Other than my strong involvement in Cathedral Brass and Fairfax Band, I get enjoyment out of going to Rehoboth Beach, Delaware, with
The Chief Of Staff. We have a comfortable but compact non-traveling travel trailer at a campground on the back side of Rehoboth Bay that serves as a modest vacation home in miniature. We get there several times each season, not actually splashing around in the ocean surf nearby, but enjoying the change of scene and the tax-free shopping. (No retail sales tax in Delaware.)
About our only other travels are to Orlando, Florida, where we now customarily take 2 or 3 weeks in late January each year.
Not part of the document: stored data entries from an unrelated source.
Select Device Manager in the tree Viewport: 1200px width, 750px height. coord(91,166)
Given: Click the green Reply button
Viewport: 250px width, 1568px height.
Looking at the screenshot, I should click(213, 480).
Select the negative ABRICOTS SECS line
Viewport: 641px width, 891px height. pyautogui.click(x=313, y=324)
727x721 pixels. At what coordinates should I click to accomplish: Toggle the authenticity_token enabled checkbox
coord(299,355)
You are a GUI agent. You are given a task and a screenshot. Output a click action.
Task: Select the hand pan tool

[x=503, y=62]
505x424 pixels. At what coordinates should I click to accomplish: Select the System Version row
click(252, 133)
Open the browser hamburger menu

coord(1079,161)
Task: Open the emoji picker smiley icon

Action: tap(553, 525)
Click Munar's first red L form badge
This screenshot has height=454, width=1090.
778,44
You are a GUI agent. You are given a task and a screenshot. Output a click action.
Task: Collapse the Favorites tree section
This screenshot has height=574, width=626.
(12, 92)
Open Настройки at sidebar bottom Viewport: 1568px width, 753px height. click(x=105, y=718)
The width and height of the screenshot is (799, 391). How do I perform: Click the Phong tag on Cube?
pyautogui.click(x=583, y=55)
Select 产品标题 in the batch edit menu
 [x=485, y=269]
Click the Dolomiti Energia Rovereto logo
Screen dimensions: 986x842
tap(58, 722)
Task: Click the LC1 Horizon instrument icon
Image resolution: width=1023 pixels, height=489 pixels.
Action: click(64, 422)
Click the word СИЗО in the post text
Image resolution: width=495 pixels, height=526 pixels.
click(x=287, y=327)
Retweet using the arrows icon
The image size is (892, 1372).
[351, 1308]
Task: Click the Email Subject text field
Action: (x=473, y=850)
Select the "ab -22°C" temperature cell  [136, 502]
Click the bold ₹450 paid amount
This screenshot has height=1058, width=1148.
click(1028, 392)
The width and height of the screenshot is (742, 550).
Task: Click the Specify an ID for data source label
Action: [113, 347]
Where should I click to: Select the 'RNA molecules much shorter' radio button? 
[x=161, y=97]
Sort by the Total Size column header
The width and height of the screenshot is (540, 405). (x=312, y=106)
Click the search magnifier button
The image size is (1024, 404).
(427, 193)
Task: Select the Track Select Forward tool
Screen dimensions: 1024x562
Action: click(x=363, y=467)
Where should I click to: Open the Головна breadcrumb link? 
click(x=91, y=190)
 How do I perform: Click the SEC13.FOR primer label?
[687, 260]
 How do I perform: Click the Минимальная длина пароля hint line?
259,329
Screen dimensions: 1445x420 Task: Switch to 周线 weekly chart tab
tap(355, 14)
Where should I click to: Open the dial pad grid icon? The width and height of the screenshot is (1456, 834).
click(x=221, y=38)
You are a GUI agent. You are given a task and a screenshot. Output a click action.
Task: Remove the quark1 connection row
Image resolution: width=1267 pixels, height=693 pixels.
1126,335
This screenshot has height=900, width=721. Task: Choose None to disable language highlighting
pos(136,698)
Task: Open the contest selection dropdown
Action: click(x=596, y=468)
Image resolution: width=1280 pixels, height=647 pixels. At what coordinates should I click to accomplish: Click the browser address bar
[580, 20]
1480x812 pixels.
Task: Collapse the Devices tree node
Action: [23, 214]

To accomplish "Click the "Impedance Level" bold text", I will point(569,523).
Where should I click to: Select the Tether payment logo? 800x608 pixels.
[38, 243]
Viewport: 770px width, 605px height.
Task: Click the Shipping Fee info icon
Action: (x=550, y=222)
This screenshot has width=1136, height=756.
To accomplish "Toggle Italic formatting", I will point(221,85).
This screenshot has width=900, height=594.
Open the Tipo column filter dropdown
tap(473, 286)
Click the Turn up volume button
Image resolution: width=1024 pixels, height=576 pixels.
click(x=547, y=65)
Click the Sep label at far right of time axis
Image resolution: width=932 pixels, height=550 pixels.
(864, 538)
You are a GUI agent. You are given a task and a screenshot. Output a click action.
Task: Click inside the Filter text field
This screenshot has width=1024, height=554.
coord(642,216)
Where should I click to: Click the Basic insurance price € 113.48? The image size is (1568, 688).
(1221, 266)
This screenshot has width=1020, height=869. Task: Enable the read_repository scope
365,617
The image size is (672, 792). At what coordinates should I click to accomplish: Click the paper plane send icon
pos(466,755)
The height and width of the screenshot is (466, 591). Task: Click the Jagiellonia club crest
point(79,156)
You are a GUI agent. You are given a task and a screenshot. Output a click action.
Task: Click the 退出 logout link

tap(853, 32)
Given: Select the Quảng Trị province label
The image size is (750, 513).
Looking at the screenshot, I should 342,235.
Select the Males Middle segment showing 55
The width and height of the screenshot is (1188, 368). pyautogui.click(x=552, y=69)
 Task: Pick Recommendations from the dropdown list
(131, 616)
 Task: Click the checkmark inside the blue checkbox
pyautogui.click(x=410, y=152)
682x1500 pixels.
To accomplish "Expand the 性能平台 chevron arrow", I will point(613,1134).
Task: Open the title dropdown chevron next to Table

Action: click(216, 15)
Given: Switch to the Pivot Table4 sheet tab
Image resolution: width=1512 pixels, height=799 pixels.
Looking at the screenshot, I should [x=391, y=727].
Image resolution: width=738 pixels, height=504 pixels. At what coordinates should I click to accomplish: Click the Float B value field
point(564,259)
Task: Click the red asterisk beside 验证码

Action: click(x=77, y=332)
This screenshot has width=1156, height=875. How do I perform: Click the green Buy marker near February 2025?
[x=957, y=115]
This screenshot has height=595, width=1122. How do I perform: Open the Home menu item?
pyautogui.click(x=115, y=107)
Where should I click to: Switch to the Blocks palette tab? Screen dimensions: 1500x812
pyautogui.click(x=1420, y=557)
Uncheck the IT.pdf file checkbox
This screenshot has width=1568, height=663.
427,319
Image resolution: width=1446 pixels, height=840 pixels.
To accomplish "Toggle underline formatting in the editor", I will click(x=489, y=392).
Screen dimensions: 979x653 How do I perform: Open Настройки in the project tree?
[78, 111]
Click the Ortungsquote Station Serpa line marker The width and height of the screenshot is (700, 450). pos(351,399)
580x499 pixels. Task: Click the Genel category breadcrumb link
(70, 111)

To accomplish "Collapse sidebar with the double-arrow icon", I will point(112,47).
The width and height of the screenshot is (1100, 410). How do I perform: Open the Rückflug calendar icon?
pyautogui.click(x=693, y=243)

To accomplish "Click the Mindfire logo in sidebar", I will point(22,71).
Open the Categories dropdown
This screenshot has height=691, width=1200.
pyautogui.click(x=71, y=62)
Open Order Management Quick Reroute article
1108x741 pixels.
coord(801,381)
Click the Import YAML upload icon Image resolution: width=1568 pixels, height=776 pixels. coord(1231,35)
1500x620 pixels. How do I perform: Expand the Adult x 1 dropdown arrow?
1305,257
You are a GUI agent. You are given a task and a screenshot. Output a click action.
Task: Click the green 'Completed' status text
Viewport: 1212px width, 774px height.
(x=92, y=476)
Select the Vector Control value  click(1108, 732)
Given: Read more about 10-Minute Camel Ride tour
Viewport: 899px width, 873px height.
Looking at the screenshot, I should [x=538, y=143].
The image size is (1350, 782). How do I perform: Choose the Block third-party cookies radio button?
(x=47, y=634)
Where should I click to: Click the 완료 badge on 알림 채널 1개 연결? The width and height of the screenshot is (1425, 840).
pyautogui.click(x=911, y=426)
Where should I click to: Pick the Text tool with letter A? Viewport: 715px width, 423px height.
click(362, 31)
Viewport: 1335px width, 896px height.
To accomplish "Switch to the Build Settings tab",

We are not much interested in all the walking and standing in line involved going to Disney World and the other spectacular Orlando theme parks. Rather, we enjoy taking it easy at some of the really nice timeshare resort condos that are so abundant in Orlando and Kissimmee. At that time of year we’ve been able to take advantage of last-minute bargain rates at resorts only an hour or so from the Cape Canaveral area, where our granddaughters and their mom live. Typically each granddaughter brings a friend with her for 2 or 3 weekend overnighters with Grandma Carol and Papa Alan at one of the girls’ favorite resorts. Everybody has a good time. The kids are growing up fast. (That is, it seems fast to us.) Lorraine (age 16) is a band geek like her grandfather. She plays saxophone in school band and was named drum major for marching season this year. Janis (age 13) is a dancer, like her mother, and took part in a modern dance event held at Disney World this summer.
Until recently, we were taking occasional trips to Elon, North Carolina, where our grandson Graham (age 23) was enrolled in the acting and drama department of Elon University. He graduated recently (B.F.A. in acting) and moved to Chicago to look and work for his big break in the world of stage acting and comedy improv.
Life is good.
-- Alan Cole, McLean (Fairfax County), Virginia, USA.